Exercise goal - Render every line of the listing below as a JSON list of strings, one string per line, and leave out blank lines and the pictures.

============

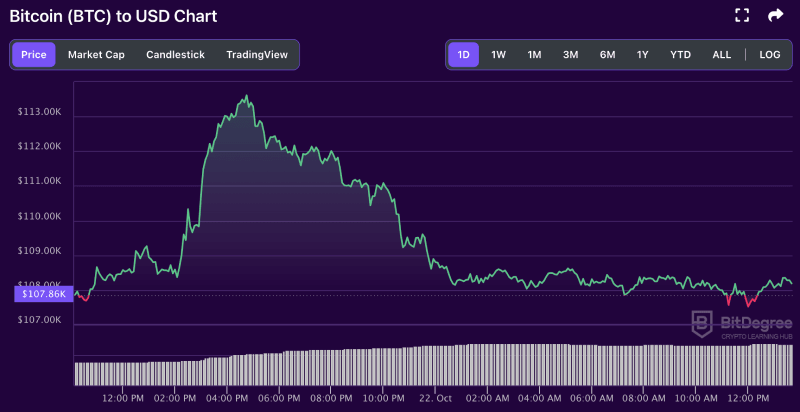Click the price peak near 04:00 PM
The width and height of the screenshot is (800, 412).
246,97
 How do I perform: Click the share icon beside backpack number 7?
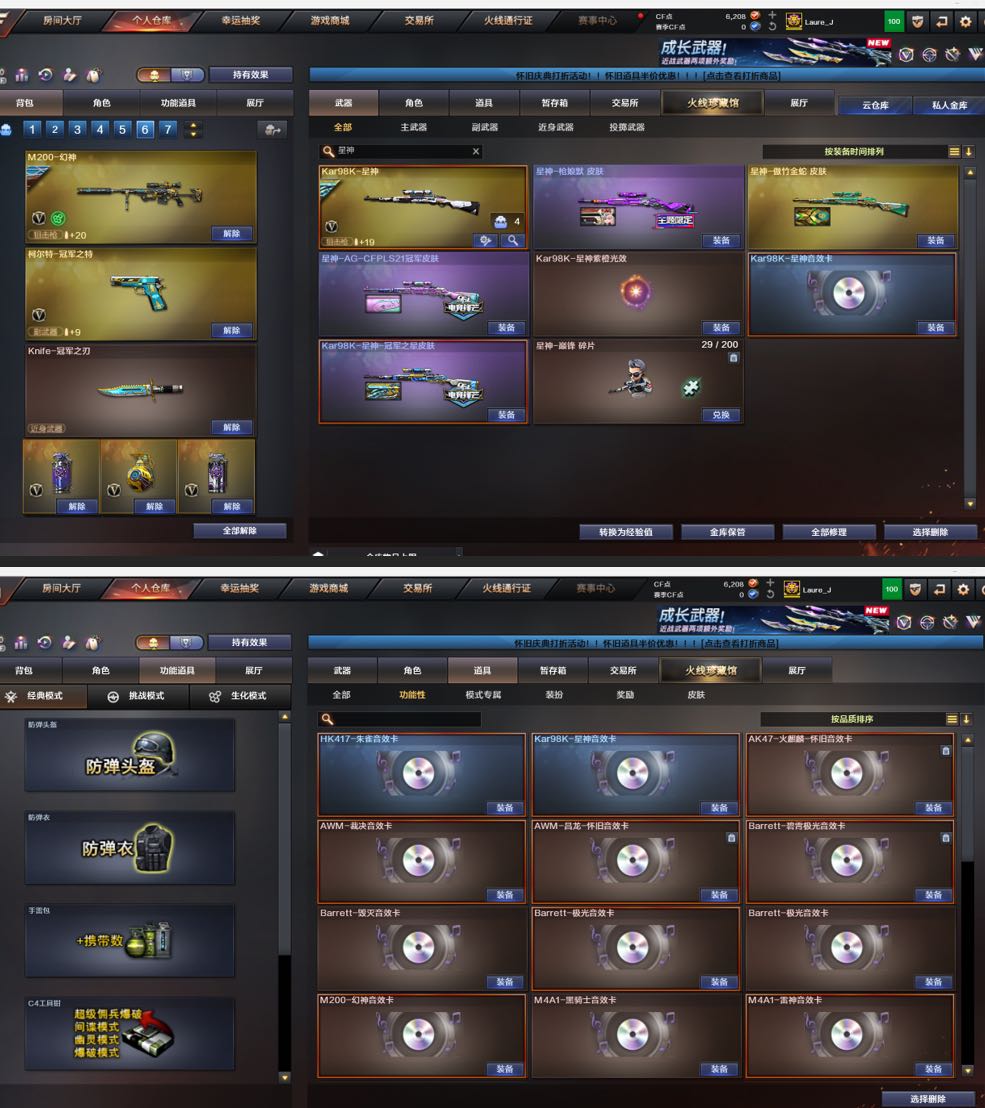click(x=270, y=129)
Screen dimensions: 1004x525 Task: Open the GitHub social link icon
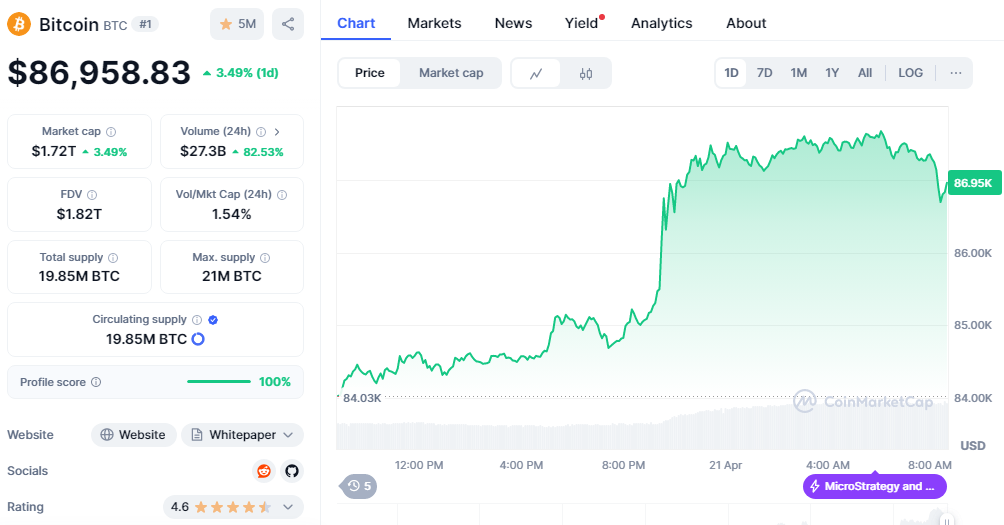tap(291, 471)
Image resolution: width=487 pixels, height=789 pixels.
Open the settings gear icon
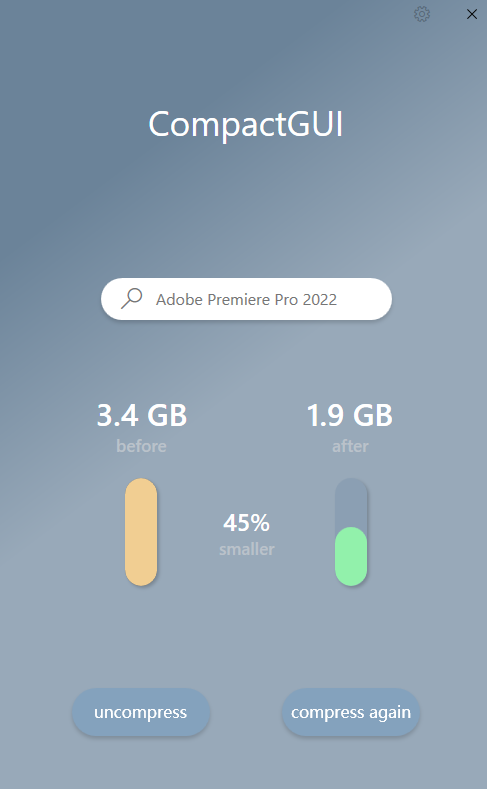[x=422, y=14]
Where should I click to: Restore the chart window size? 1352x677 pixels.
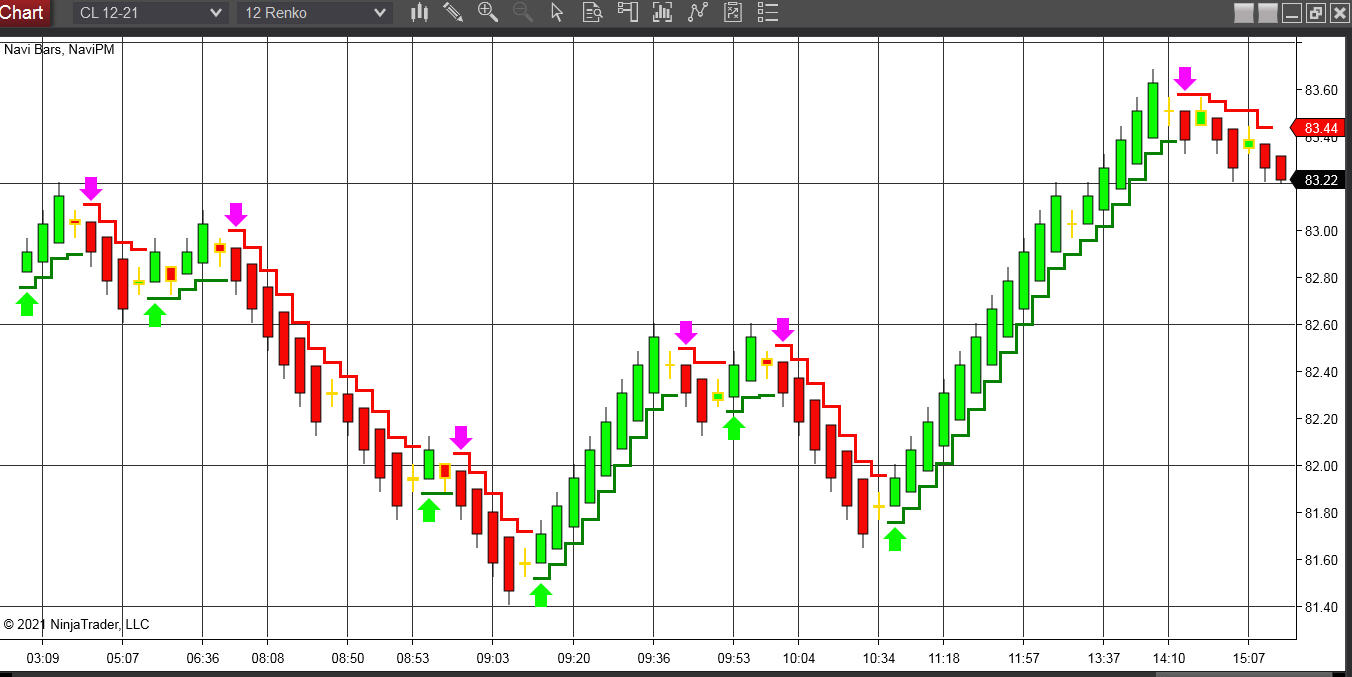(x=1315, y=13)
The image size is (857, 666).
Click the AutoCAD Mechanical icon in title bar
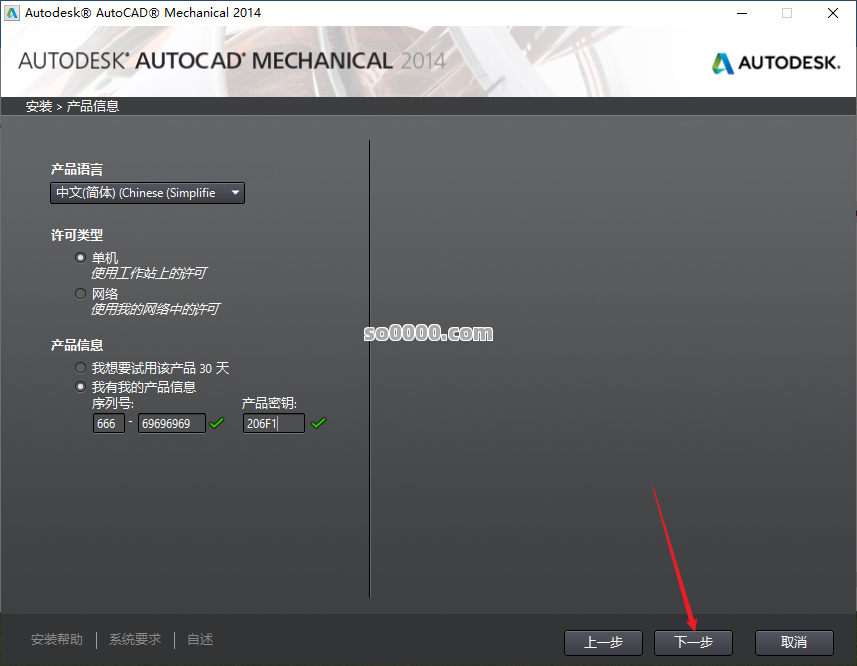click(x=14, y=12)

============

Exercise output -
[
  "Click the price peak near 04:00 PM",
  "The width and height of the screenshot is (800, 412).",
  "246,97",
  " How do I perform: Click the share icon beside backpack number 7?",
  "click(x=270, y=129)",
  "Screen dimensions: 1004x525 Task: Open the GitHub social link icon",
  "tap(291, 471)",
  "Image resolution: width=487 pixels, height=789 pixels.",
  "Open the settings gear icon",
  "[x=422, y=14]",
  "Where should I click to: Restore the chart window size? 1352x677 pixels.",
  "(x=1315, y=13)",
  "The image size is (857, 666).",
  "Click the AutoCAD Mechanical icon in title bar",
  "click(x=14, y=12)"
]